*** SOURCE PASSAGE Section Begins ***
Judge Sotomayor's Senate Questionnaire:  Amy Harder has posted the Supreme Court nominee's completed questionnaire at The Ninth Justice.  She also links to its Appendix.  According to the White House, Judge Sotomayor completed the questionnaire in just nine days -- faster than any recent nominee.  Apparently, Chief Justice Roberts took 13 days to finish his questionnaire, Justice Ginsburg needed 15 days, and Justice Alito required 30 days to complete each respective Senate Judiciary Questionnaire.  David Ingram at Blog of Legal Times also discusses Judge Sotomayor's questionnaire.  Ingram reports that the questionnaire describes Judge Sotomayor's nomination process - including the fact that Chairman Patrick Leahy (D-Vt.) and Ranking Member Jeff Sessions (R-Ala.) sent the questionnaire to Sotomayor quickly, requiring only a day to finalize questions they wanted her to answer.
*** SOURCE PASSAGE Section Ends ***
*** GIVEN INFORMATION Section Begins ***
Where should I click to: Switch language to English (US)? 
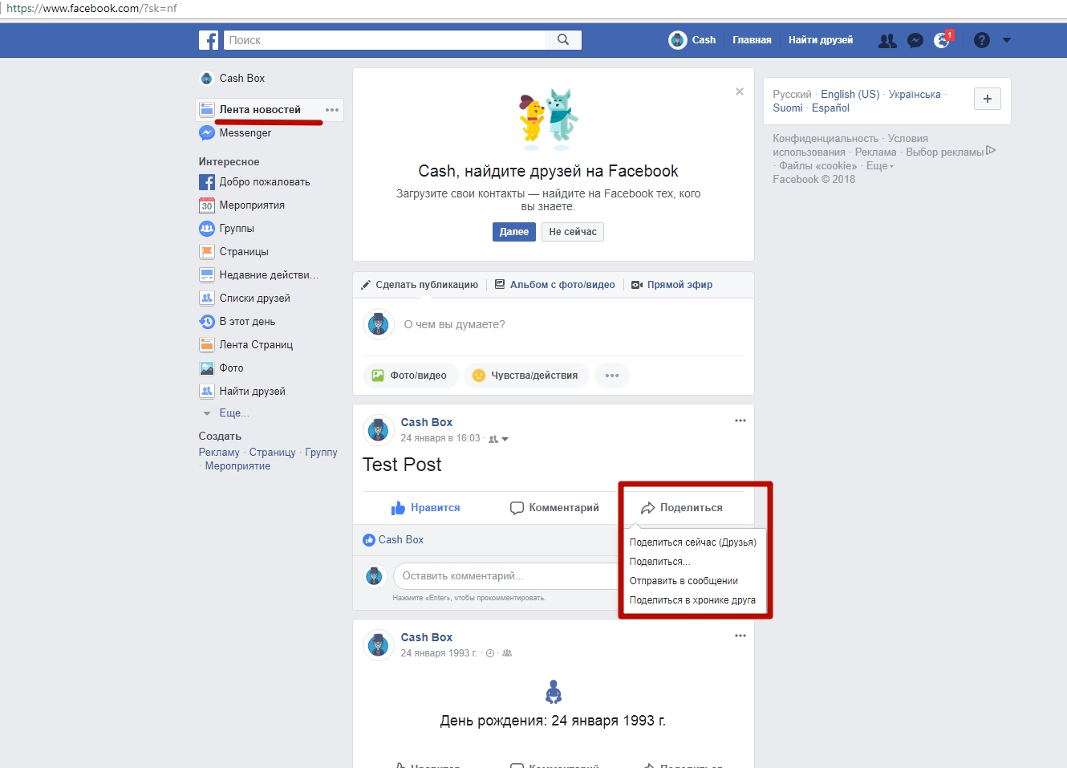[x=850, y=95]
*** GIVEN INFORMATION Section Ends ***
*** GIVEN INFORMATION Section Begins ***
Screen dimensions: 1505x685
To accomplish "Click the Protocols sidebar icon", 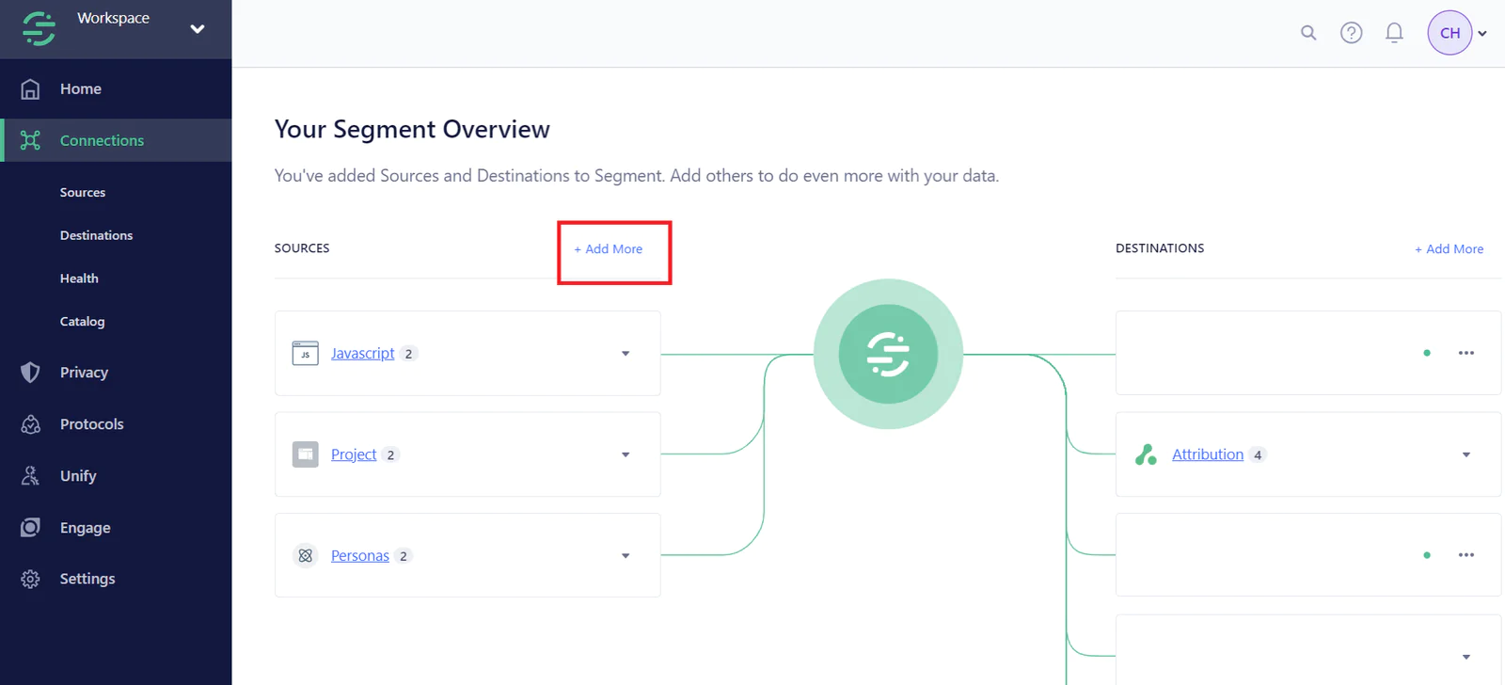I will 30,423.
*** GIVEN INFORMATION Section Ends ***
#### WHAT YOU HAVE TO DO:
Reproduce the complete passage on Judge Sotomayor's Senate questionnaire word for word. The lines above have no connection to the passage on Judge Sotomayor's Senate questionnaire.

#### OUTPUT OF THE TASK:
Judge Sotomayor's Senate Questionnaire:  Amy Harder has posted the Supreme Court nominee's completed questionnaire at The Ninth Justice.  She also links to its Appendix.  According to the White House, Judge Sotomayor completed the questionnaire in just nine days -- faster than any recent nominee.  Apparently, Chief Justice Roberts took 13 days to finish his questionnaire, Justice Ginsburg needed 15 days, and Justice Alito required 30 days to complete each respective Senate Judiciary Questionnaire.  David Ingram at Blog of Legal Times also discusses Judge Sotomayor's questionnaire.  Ingram reports that the questionnaire describes Judge Sotomayor's nomination process - including the fact that Chairman Patrick Leahy (D-Vt.) and Ranking Member Jeff Sessions (R-Ala.) sent the questionnaire to Sotomayor quickly, requiring only a day to finalize questions they wanted her to answer.